高德建用一条腿撑着地,另一条腿却一直在晃着。这是他的习惯,除了睡觉,他总是在动,不由自主地动,已经是无法改变的习惯了,他的精力好像永远也用不完。

于文奥趴在高德建耳朵旁说:“哥哥我有事请你帮忙,大事儿,去不去?”

高德建从小养尊处优,过的是富家少爷的生活,但是他的性格决定了他不会安分,他尝试各种有新鲜感刺激性的事情,虽然他的胆子并不大。听了表哥的话,他当即把脸拉下来,一把推开于文奥,骂道:“妈的,这么问当我没义气啊!说,要收拾什么人,我分分钟搞定他。”

高德建听于文奥把事情的来龙去脉说了一遍,瞪着一双绿豆大的眼睛,看着他,一副看着稀有物种的神情,说:“我亲表哥,你是不是写小说写发烧了?”

说完伸手在于文奥额头上摸了摸,又摸了摸自己的,说:“也不烧啊,那咋老说胡话啊!你这个鸟作家,没吓着别人,先把自己给吓疯了。”

于文奥在他屁股上踢了一脚,说:“滚!就知道你胆小,操你爹我的,后悔让你来了。”

高德建平生最讨厌被人说的两件事,一是有人说他不够潇洒不够男人,再是有人说他胆小。之所以这么怕被人说,是因为他的胆子本来就不大,这个伤疤是万万揭不得的,当即愤慨不已,说:“靠,我胆小?有种现在咱们俩就拿菜刀去银行门口玩去,你敢吗?”

于文奥知道跟他贫下去,肯定是没完没了,当即表情严肃地把宅子的事情说了一遍。高德建听他说得可怕,心里还真有点打鼓,但是仍然大义凛然地说:“走,不就是鬼吗?我什么都见过了,还就是没有见过鬼呢,正好这次收了它。”

于文奥怕被那老头看到,和他一起转到了院子南墙根下。刚刚还天不怕地不怕的高德建,此时看到这座死气沉沉的院子后,雄心壮志有点受打击,心里想:这院子邪气这么旺呢?里面不会真有什么东西吧?这么一想,马上一百二十个不愿在这里待着,可是又好奇的不行,真想看看这里面到底有什么,又怕看到自己害怕的东西,但就这么走了是不甘心的,不但会被于文奥骂“胆小”,更被好奇心折磨着,转念一想,又坚定了信念,不进去开开眼界怎么能对得起自己?

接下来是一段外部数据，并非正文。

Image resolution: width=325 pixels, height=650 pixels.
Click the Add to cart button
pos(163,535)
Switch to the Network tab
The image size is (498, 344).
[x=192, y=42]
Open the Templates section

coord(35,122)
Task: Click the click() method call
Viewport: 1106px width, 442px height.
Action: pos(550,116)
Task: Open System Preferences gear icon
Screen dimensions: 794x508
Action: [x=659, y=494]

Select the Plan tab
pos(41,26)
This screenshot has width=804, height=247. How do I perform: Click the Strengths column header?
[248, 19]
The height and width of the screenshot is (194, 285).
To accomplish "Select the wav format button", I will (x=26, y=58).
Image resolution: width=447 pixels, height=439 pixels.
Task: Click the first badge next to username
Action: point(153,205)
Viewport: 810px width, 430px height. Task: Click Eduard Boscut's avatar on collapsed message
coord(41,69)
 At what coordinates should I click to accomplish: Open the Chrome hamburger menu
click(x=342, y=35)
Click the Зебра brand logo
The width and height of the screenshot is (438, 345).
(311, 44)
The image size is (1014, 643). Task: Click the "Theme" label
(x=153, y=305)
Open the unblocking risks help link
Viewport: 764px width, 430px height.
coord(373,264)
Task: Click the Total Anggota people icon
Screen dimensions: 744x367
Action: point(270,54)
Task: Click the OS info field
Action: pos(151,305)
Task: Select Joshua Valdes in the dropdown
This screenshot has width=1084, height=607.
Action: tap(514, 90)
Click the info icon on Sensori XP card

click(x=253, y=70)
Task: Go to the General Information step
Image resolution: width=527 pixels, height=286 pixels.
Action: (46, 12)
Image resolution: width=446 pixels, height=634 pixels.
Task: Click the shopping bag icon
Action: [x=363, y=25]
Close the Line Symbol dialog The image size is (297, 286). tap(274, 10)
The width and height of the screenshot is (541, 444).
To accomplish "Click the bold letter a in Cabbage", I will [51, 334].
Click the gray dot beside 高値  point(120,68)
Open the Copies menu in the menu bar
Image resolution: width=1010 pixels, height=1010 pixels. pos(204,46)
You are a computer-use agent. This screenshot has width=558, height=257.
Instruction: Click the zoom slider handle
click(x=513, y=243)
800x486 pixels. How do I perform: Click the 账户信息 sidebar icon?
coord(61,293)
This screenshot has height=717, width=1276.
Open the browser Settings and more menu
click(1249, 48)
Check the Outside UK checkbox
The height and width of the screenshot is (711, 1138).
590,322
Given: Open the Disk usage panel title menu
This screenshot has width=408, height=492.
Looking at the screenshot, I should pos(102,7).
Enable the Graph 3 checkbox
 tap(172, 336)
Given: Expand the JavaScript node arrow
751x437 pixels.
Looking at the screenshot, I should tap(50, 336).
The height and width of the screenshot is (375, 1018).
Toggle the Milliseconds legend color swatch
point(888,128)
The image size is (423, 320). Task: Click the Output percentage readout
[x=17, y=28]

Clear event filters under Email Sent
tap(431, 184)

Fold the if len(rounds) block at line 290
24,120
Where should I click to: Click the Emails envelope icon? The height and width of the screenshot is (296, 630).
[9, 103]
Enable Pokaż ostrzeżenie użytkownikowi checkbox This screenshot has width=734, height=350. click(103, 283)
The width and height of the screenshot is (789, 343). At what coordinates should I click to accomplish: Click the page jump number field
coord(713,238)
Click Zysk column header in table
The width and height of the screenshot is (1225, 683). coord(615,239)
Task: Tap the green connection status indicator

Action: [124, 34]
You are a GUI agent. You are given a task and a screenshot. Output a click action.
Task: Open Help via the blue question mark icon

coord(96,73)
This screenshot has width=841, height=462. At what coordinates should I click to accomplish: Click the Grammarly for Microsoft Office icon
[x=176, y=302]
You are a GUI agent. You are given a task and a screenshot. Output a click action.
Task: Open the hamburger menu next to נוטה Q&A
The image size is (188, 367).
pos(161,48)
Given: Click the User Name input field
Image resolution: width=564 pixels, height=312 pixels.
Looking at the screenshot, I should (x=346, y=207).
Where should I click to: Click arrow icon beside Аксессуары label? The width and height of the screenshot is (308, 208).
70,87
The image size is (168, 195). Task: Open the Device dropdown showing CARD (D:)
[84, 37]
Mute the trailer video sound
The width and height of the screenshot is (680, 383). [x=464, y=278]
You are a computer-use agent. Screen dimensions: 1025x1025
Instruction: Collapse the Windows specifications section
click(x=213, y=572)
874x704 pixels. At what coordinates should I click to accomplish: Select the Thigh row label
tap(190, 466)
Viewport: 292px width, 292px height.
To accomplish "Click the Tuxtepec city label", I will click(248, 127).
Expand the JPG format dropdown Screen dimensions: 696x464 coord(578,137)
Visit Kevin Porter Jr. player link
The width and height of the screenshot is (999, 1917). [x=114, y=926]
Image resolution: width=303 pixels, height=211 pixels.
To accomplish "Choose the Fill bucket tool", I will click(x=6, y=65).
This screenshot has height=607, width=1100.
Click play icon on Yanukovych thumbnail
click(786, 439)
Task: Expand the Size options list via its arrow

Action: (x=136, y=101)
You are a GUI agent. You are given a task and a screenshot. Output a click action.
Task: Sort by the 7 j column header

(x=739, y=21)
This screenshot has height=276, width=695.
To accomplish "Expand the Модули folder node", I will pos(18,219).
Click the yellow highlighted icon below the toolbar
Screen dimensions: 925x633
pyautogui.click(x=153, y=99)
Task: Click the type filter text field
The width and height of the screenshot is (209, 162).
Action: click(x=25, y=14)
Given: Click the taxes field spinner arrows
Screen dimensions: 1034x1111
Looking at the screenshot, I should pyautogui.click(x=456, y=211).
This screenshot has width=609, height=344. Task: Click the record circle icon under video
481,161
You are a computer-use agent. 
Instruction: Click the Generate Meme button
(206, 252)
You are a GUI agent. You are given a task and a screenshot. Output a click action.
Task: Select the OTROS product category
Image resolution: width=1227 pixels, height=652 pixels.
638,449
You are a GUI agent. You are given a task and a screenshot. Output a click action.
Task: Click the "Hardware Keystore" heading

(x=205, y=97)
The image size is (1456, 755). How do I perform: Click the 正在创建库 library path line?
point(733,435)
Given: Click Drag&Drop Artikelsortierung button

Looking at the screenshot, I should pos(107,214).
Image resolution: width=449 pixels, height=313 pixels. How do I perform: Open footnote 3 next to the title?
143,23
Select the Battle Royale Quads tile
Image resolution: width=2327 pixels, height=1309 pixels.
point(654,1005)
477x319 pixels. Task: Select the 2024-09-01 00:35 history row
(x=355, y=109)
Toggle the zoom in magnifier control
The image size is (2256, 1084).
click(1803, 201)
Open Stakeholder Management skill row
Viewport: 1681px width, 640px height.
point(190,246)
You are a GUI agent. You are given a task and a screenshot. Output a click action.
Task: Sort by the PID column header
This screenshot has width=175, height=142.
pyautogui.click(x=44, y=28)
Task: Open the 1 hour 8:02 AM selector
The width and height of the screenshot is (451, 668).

于文奥当然不知道高德建心里在翻江倒海,看着左右无人,问道:“老弟,你说是你先进,还是我先进?”

高德建不甘人后,起码表面是这样,想也没想,说:“当然是我……”可是左看右看的就是不行动。于文奥也不理他,爬到墙上,骑在墙头,说:“不想进去就在这里等我吧。”然后就跳了进去。

高德建两个小眼睛睁得老大,说:“屁,我这是在做爆发前的酝酿工作。”

最后还是好奇心战胜了恐惧,蹬墙进去。站在地上,他还没有看清楚院子里的情景,就觉得一只手在自己肩膀上一拍,他尖叫一声,回头就看到于文奥抄着手,站在他身后,说:“每次都这样,要干吧,还害怕,最后还是要来。”

此时,出现在他们眼前的是一片荒凉的景象,地上覆盖着一层树叶、杂草,草已经长到脚踝深了,踩上去发出“沙沙”的声音,听着让人感觉很不舒服。

到处是残破的桌椅板凳,多年的风吹日晒下已经腐朽,本来的油漆不见了,呈现出一种灰白色。一排老房子就在不远处,那些房子结构一样,雕花屏风式的细格子门窗。窗纸已经变黄脱落,看样子有多年没人打理了。

于文奥从杂草丛里捡起一个被尘土埋了一小半的瓷器残片,用手抹去上面的泥土,看到瓷片暗白中透出一丝微黄,上面有一抹青色梅花的花纹。他判断这应该是一个瓷碗碎片,细看了看,不免有些惊讶,说:“这种以缠枝四季花为主的瓷碗,多出在明永乐以后,尤其是梅花,我看这只碗大概有四五百年的历史了。”看到这瓷器就知道有值钱的东西在等着他,不由有点激动。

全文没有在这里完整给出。